Where Are the Religious Leaders

September 27th, 2020 by Sallie Bingham in Religion, Politics 2 Comments

Edmund Pettus Bridge, Selma, Alabama: March, 1965

I may have missed their presence at the demonstrations that have been happening all over the country, most recently in Louisville, Kentucky, but I doubt it. Since the events of the 1960’s, church attendance in the U.S. and all over the world has continued to fall drastically, perhaps partly because the clergy no longer seem to be involved politically.

It wasn’t always so.

One of the striking photographs of the second protest at the Edmund Pettus Bridge in Selma, Alabama in March, 1965, shows a white clergymen in formal attire in the front line of the march.
.
This was on Bloody Sunday, March 9, 1965, after James Reeb, a Unitarian minister from Boston, was beaten to death when leaving a restaurant in Selma. Reeb was white and the men beating him to death were white.

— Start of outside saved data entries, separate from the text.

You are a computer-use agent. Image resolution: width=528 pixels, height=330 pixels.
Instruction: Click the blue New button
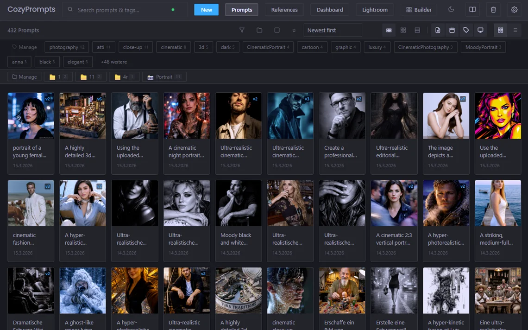tap(206, 9)
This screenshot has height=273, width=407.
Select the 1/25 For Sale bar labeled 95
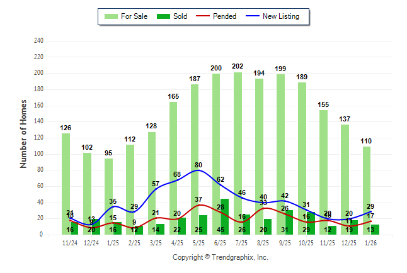(x=109, y=189)
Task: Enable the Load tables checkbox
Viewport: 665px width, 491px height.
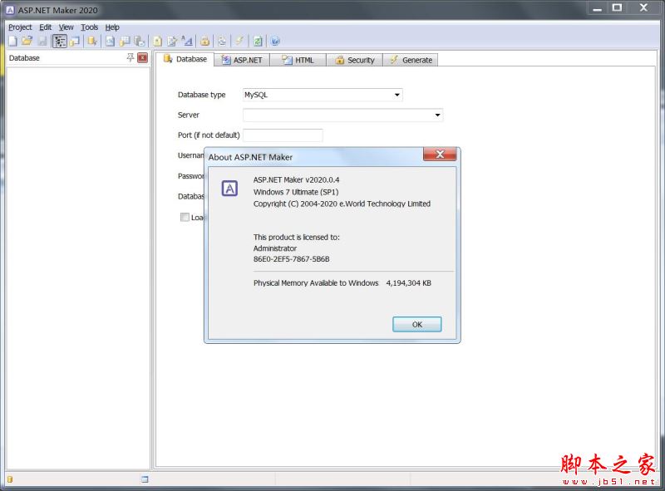Action: (185, 217)
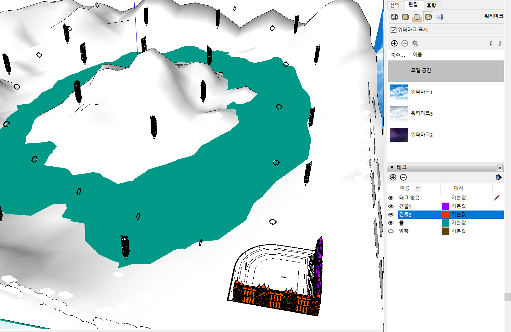Click the add watermark plus icon
The width and height of the screenshot is (511, 332).
394,43
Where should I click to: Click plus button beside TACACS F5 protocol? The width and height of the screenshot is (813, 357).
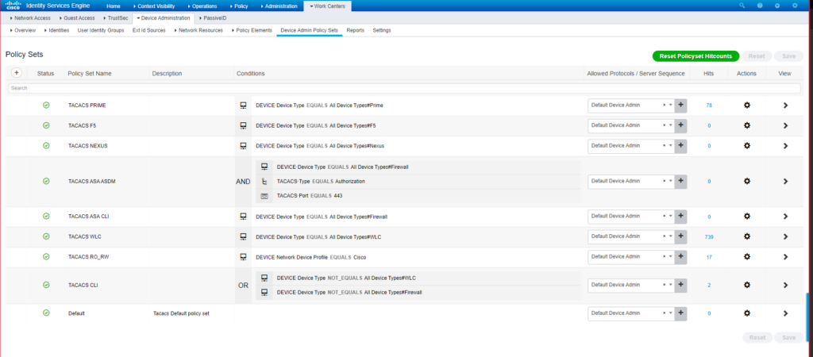[x=680, y=125]
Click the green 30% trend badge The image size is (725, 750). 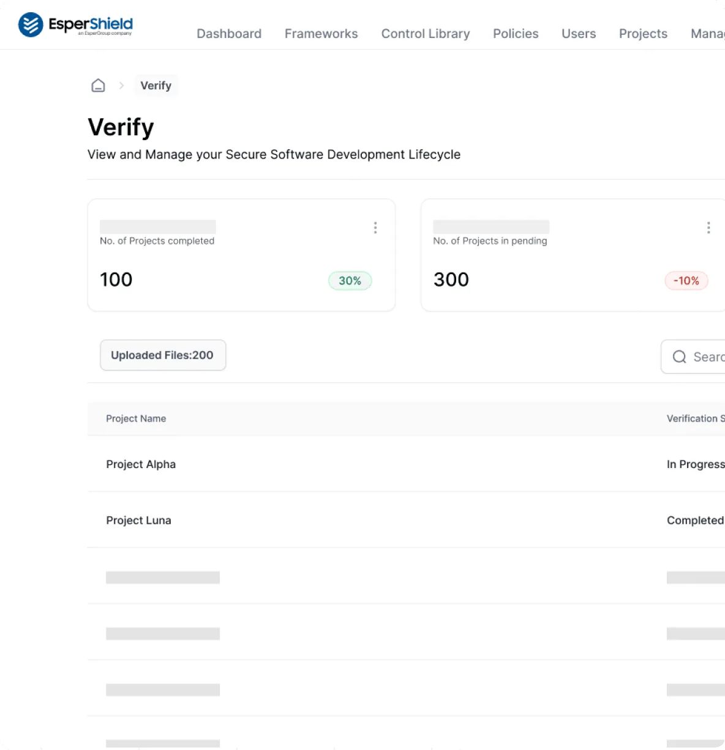coord(350,280)
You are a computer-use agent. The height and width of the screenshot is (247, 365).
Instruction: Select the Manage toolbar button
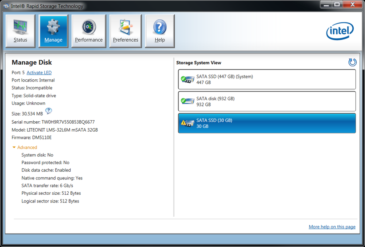click(53, 31)
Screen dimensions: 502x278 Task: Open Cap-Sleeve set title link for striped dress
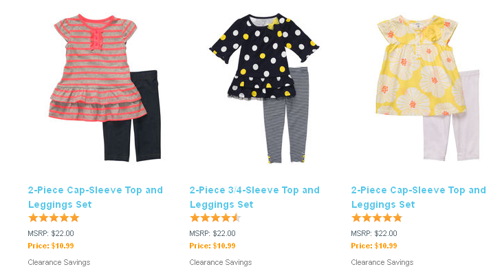click(x=96, y=197)
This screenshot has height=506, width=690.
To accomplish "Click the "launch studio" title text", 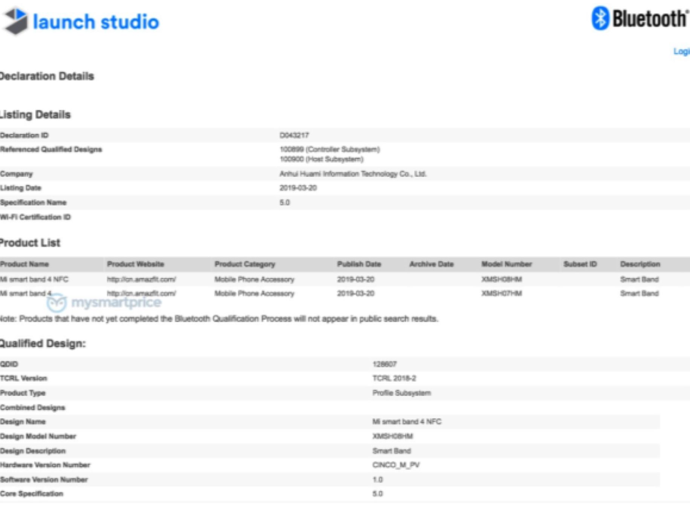I will click(x=96, y=22).
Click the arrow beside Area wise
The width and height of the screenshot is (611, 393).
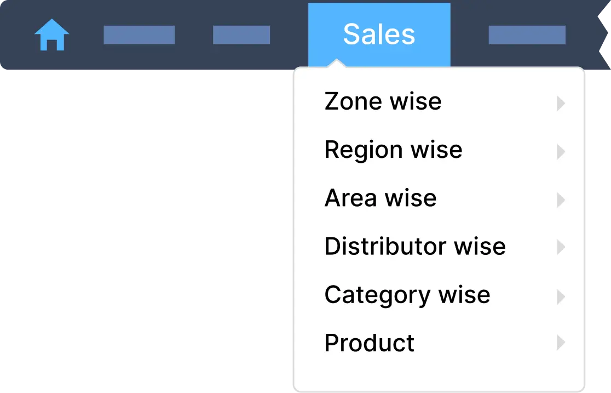coord(560,200)
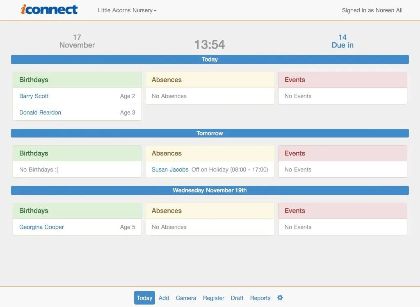Click the iConnect logo
Image resolution: width=420 pixels, height=307 pixels.
pos(49,9)
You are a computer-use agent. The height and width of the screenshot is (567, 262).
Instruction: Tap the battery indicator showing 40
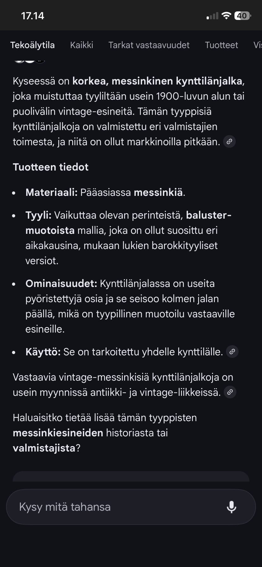[242, 15]
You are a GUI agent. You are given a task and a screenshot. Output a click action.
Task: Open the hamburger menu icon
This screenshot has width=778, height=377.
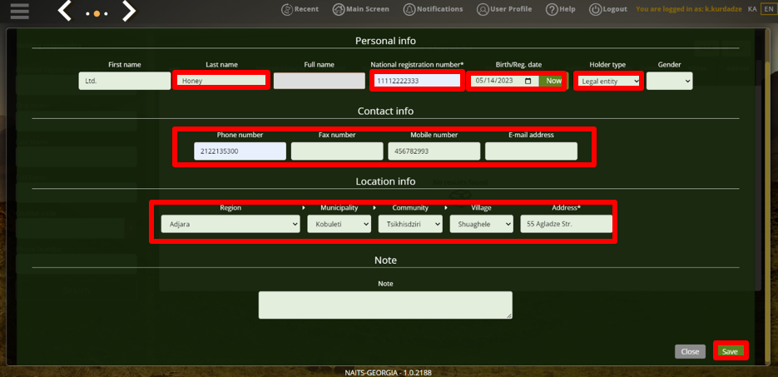click(19, 11)
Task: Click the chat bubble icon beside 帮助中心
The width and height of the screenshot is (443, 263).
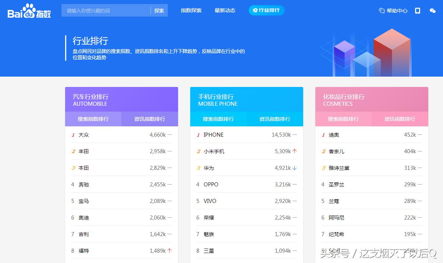Action: (381, 11)
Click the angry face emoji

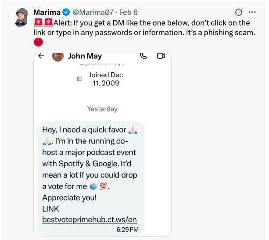pyautogui.click(x=38, y=43)
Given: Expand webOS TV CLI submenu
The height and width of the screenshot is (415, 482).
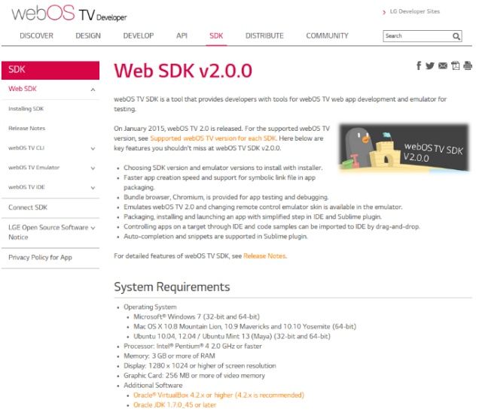Looking at the screenshot, I should click(x=93, y=149).
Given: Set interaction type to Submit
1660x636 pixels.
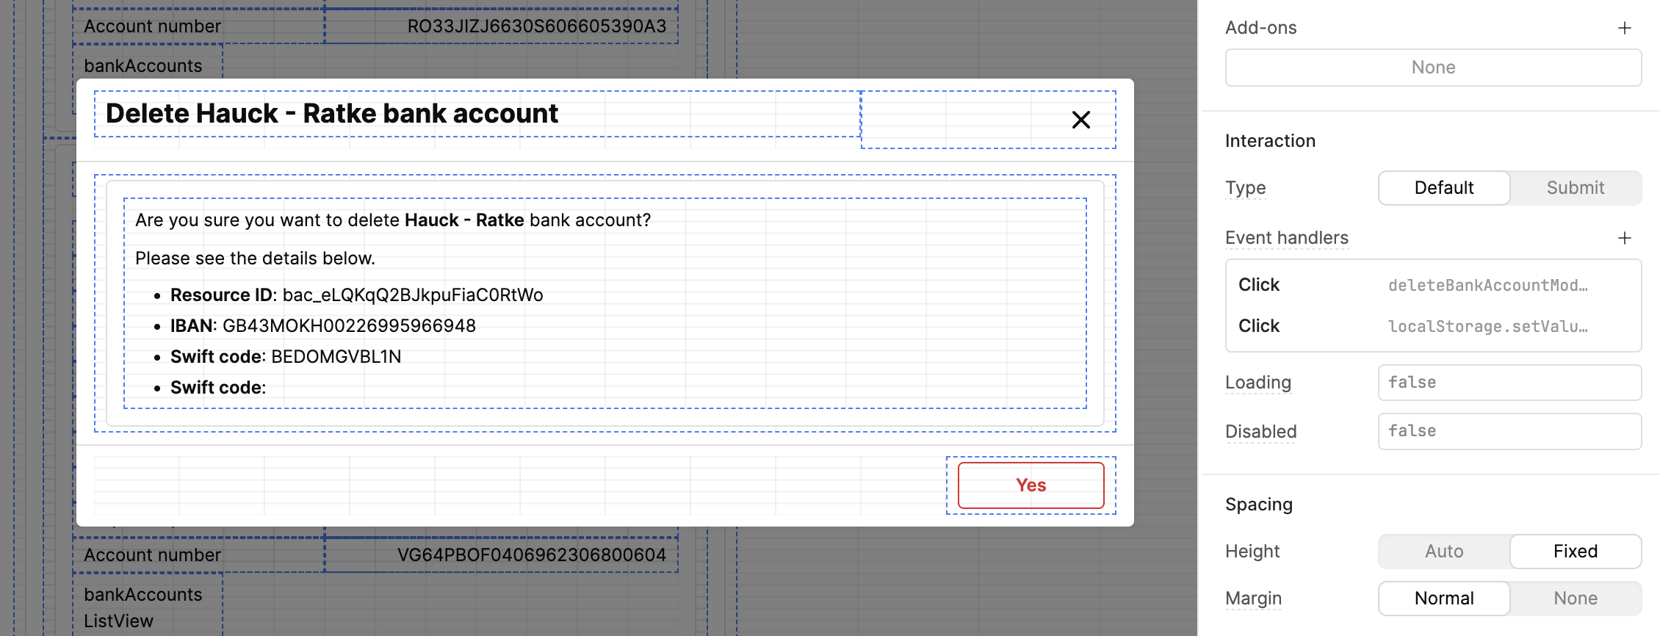Looking at the screenshot, I should point(1575,188).

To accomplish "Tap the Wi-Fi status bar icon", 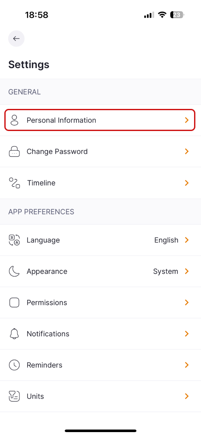I will click(x=162, y=15).
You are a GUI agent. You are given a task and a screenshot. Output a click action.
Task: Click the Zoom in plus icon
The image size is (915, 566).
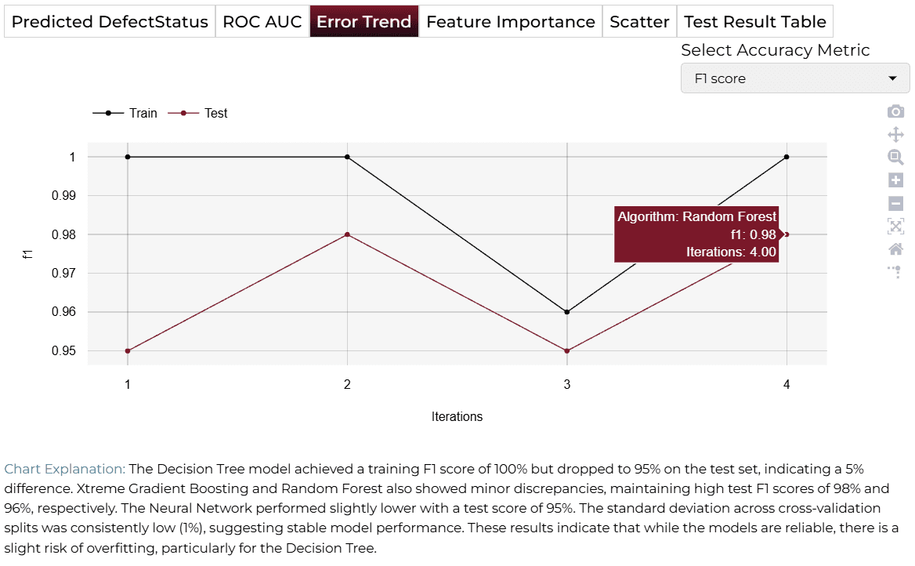895,180
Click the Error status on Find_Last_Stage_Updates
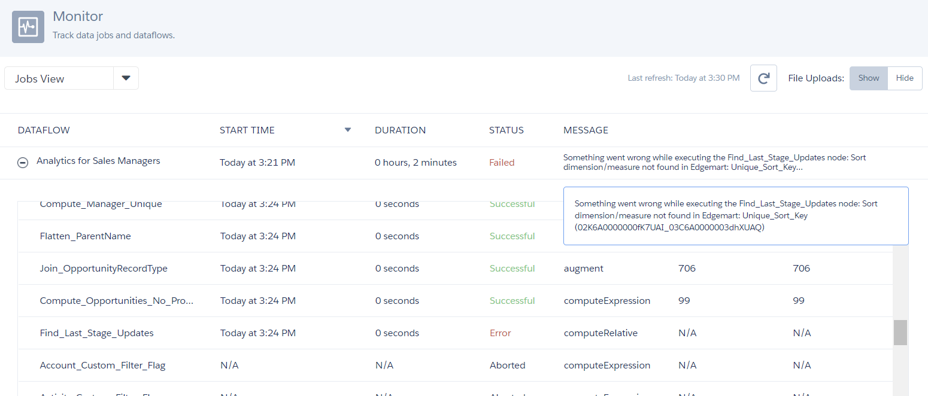Image resolution: width=928 pixels, height=396 pixels. tap(500, 333)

As recounted in Honor Moore’s fascinating autobiography, The Bishop’s Daughter (Norton), her father, Episcopalian Bishop Paul Moore Jr., had been commuting once a month from New Jersey to Mississippi to continue work as chair of the Delta Ministry. In Newark, he answered a call from Father Luce, rector of Grace Church, to respond to a riot that had torn the city. With Father Luce, Bishop Moore walked the black neighborhood where the riot had exploded after white policemen beat a black mother. From the darkness, a voice called, “Hey, Father Moore, how you doin’?” and soon he was surrounded by young black men whom he’d coached in baseball.

I may have missed their presence at the demonstrations that have been happening all over the country, most recently in Louisville, Kentucky, but I doubt it.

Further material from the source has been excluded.